Second, Fig. 9.9 shows that Update Graph has lower MAE comparing with other two methods, especially when the size of the query set is large. As shown in Fig. 9.9a, when the size of query set is 200, the MAE of Graph Update is 99. 8500 while the Laplace method has MAE of 210. 0020, and the Correlated method has MAE of 135. 2078 which is 52. 45 and 26. 15% higher than the proposed Update Graph. This trend can be observed in Fig. 9.9b–d. The proposed Graph Update mechanism has better performance because part of query answers does not consume any privacy budget, while noise is only added in the updated procedure. Other methods, including Laplace method consume the privacy budget when answering every query. The experimental results show the effectiveness of Graph Update in answering a large set of queries.
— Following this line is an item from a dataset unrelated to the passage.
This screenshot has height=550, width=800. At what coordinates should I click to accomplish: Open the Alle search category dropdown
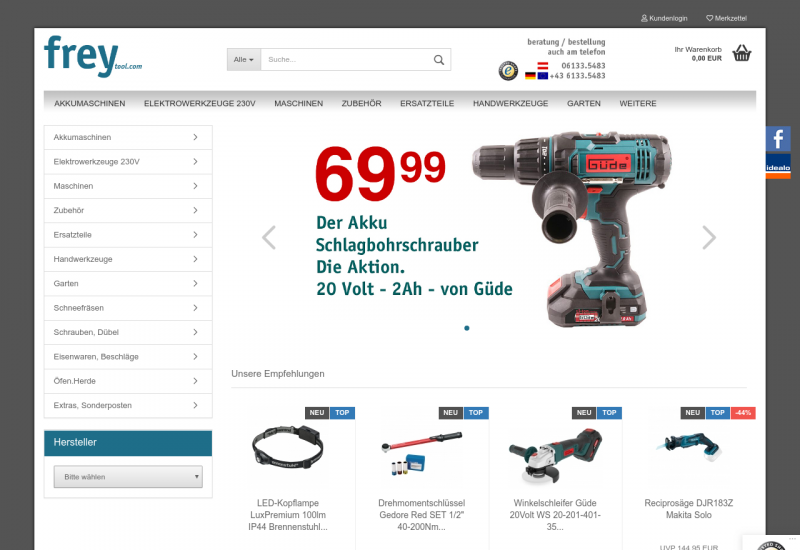tap(244, 60)
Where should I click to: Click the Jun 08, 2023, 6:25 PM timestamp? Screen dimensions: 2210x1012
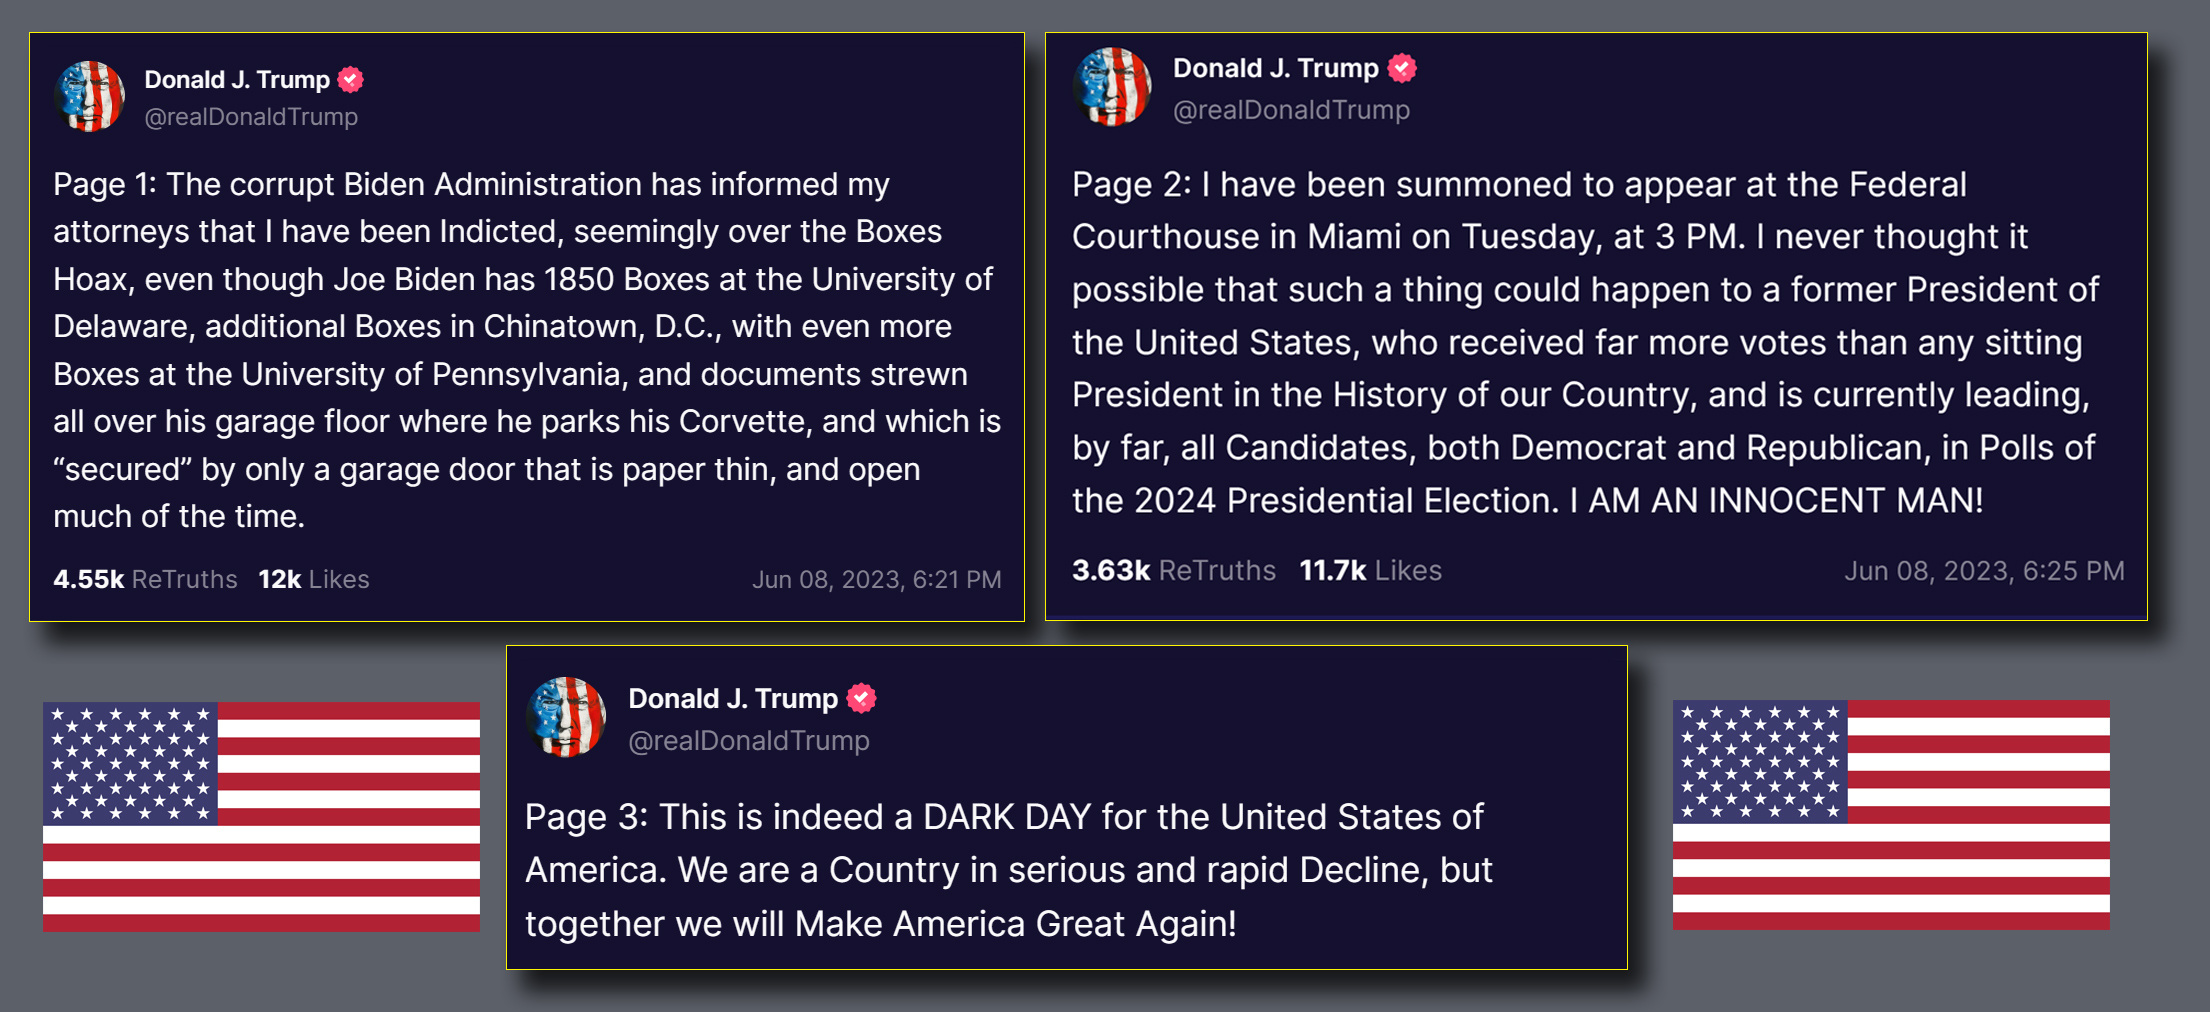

Third, it is worth to mention that when the size of the query set is limited, the proposed Graph Update may not necessary outperform the Correlated method. Figure 9.9a shows that when the size is less than 20, MAEs of Graph Update and the Correlated method are mixed together. This is because when the query set is limited, the synthetic graph can not be fully updated and may differ from the original graph largely. Therefore, the performance may not necessary outperform other methods significantly. This result shows that Graph Update is more suitable in scenarios that need to answer a large amount of queries.

9.5 Summary

Nowadays, the privacy problem have aroused peoples attention. Especially the online social network data, which contains a massive personal information. How to release social network data is a hot topic that attracts lots of attention. This chapter proposes several method to meet with the graph publishing problem. And to overcome the problem of providing accurate results even when releasing large numbers of queries, this chapter then presents an iterative method that transfers the query release problem into an iteration based update process, so as to providing a practical solution for publishing a sequence of queries with high accuracy. In the future, much more complied queries should be investigated, such as cut queries and triangle queries, which can allow researchers to get more information of the dataset while still can guarantee users’ privacy.